Sur Apolkolips, les six furieuses se tiennent devant Granny Goodness qui est en train de leur expliquer qu'elles sont les meilleures combattantes de la planète : Aurelie, Bernadeth, Big Barda, Lashina, Mad Harriet et Stompa. Il y a des années de cela, lors du coup d'état de Darkseid, Granny Goodness avait été chargée de tuer Heggra, la mère de Darkseid. Elle avait fini par lui faire avaler un poison lancé par Desaad pour aller plus vite. Heggra avait eu le temps de dire à Goodness qu'elle comprenait son geste et de lui confier son livre sur l'ADN des lignées d'Apokolips. Alors que Darkseid entrait dans la pièce, Desaad s'attribuait la responsabilité de la mort de Heggra, à l'évidence tuée par le poison. Au temps présent, les Female Furies s'affrontent deux à deux sous les yeux de Granny Goodness pour qu'elle puisse apprécier leurs progrès. Puis elle se rend dans salle de cellule de crise, pour expliquer à Darkseid que son équipe d'élite est en mesure d'effectuer une mission de confiance. Desaad et Glorious Godfrey tourne ses prétentions en ridicule. Mais Darkseid accepte de lui laisser la possibilité de faire les preuves de son équipe. Il y a de cela des années, après la réussite de sa prise de pouvoir, Darkseid donne congé à Desaad, Willik, Steppenwolf et Glorious Godfrey et ordonne à Granny Goodness de rester. Desaad maugrée qu'elle va encore avoir droit à un traitement de faveur. Une fois les autres partis, Darkseid explique à Granny Goodness ce qu'il attend d'elle : de la détente au lit.
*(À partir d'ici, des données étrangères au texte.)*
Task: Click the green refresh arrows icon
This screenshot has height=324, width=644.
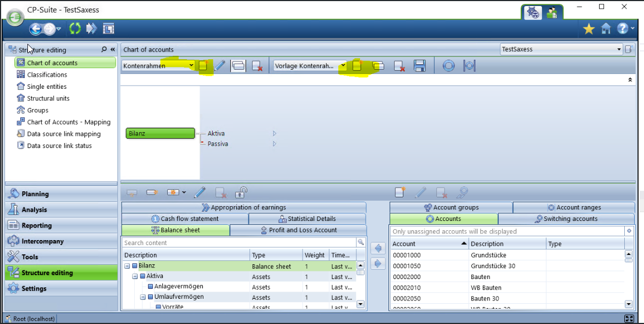Action: pyautogui.click(x=75, y=29)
Le lendemain, Darkseid indique à ses collaborateurs le poste qu'il a choisi pour eux, et Granny Goodness doit se charger de l'orphelinat, ce qui fait bien rire les autres. Elle supporte l'humiliation et se montre sans pitié dans le choix de ses protégés, n'hésitant pas à retirer des nouveaux nés à leurs parents s'ils présentent un ADN intéressant. C'est ainsi qu'elle retire le fils de Tigra et qu'elle la fait enfermer dans un des nombreux cachots. Au temps présent, les six Female Furies font une démonstration de combat devant Darkseid et ses sbires qui se déclarent tous impressionnés par leurs capacités, pour des femmes. Ils leur imposent d’autres épreuves : une épreuve de cuisine, une épreuve de présentation en robe de soirée, une épreuve de sourire en bikini. Une fois encore, Granny Goodness constate que Darkseid et ses ministres refusent de reconnaître la qualité guerrière de ses Female Furies. L'après-midi, elle se montre encore plus dure lors de l'entraînement des Female Furies, voyant surtout en elles un moyen pour accéder à une position plus importante dans l'organisation de Darkseid. Willik entre dans la salle d'entraînement et montre un symbole à l'effigie de Darkseid, à Granny Goodness : il réquisitionne Aurelie pour un entraînement spécial.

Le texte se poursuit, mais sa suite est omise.